The objectives of this study were to evaluate the efficacy in pain management of magnetic resonance (MR)–guided focused ultrasound for the primary treatment of painful bone metastases and to assess its potential for local control of bone metastases.
This was a prospective, single-arm research study with approval from the institutional review board. Eighteen consecutive patients (female, 8; male, 10; mean [SD] age, 62.7 [11.5] years) with painful bone metastases were enrolled. The patients were examined clinically for pain severity and pain interference in accordance with the Brief Pain Inventory-Quality of Life criteria before and at each follow-up visit. Computed tomography and MR imaging were performed before and at 1 and 3 months after the magnetic resonance–guided focused ultrasound treatment. The nonperfused volume (NPV) was calculated to correlate the extension of the ablated pathological tissue in the responder and nonresponder patients.
No treatment-related adverse events were recorded during the study. The evaluation of pain palliation revealed a statistically significant difference between baseline and follow-up values for pain severity and pain interference (P = 0.001, both evaluations). In the evaluation of local tumor control, we observed increased bone density with restoration of cortical borders in 5 of the 18 patients (27.7%). In accordance with the MD Anderson criteria, complete and partial responses were obtained in 2 of the 18 patients (11.1%) and 4 of the 18 patients (22.2%), respectively. Nonperfused volume values ranged between 20% and 93%. Mean NPV values remained substantially stable after the treatment (P = 0.08).
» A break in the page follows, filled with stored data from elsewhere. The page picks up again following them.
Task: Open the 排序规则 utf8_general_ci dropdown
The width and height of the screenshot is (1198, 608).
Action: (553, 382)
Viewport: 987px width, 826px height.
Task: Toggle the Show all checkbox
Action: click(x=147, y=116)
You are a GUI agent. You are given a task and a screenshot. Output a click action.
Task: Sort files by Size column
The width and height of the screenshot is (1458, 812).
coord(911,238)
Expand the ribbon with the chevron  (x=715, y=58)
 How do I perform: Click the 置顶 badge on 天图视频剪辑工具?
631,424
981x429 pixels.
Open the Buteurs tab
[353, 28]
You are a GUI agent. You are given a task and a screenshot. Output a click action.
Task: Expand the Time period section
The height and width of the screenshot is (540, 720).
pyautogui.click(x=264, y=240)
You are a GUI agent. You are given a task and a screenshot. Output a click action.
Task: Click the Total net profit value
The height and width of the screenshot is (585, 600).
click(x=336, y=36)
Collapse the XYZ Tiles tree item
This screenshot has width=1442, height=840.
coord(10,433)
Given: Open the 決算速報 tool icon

There was no difference in the NPV values between the responder and nonresponder patients (46.7% [24.2%] [25%–90%] versus 45% [24.9%] [20%–93%]; P = 0.7).
Magnetic resonance–guided focused ultrasound can be safely and effectively used as the primary treatment of pain palliation in patients with bone metastases and has a potential role in local tumor control.
From the Department of Radiology, Oncology and Anatomic Pathology, Policlinico Umberto I, Sapienza University of Rome, Viale Regina Elena, Rome, Italy.
Received for publication September 30, 2012; and accepted for publication, after revision, January 2, 2013.
Conflicts of interest and sources of funding: none declared.
Reprints: Alessandro Napoli, MD, PhD, Department of Radiology, Oncology and Anatomic Pathology, Policlinico Umberto I, Sapienza University of Rome, Viale Regina Elena, 324-00161 Rome, Italy. E-mail: email@example.com.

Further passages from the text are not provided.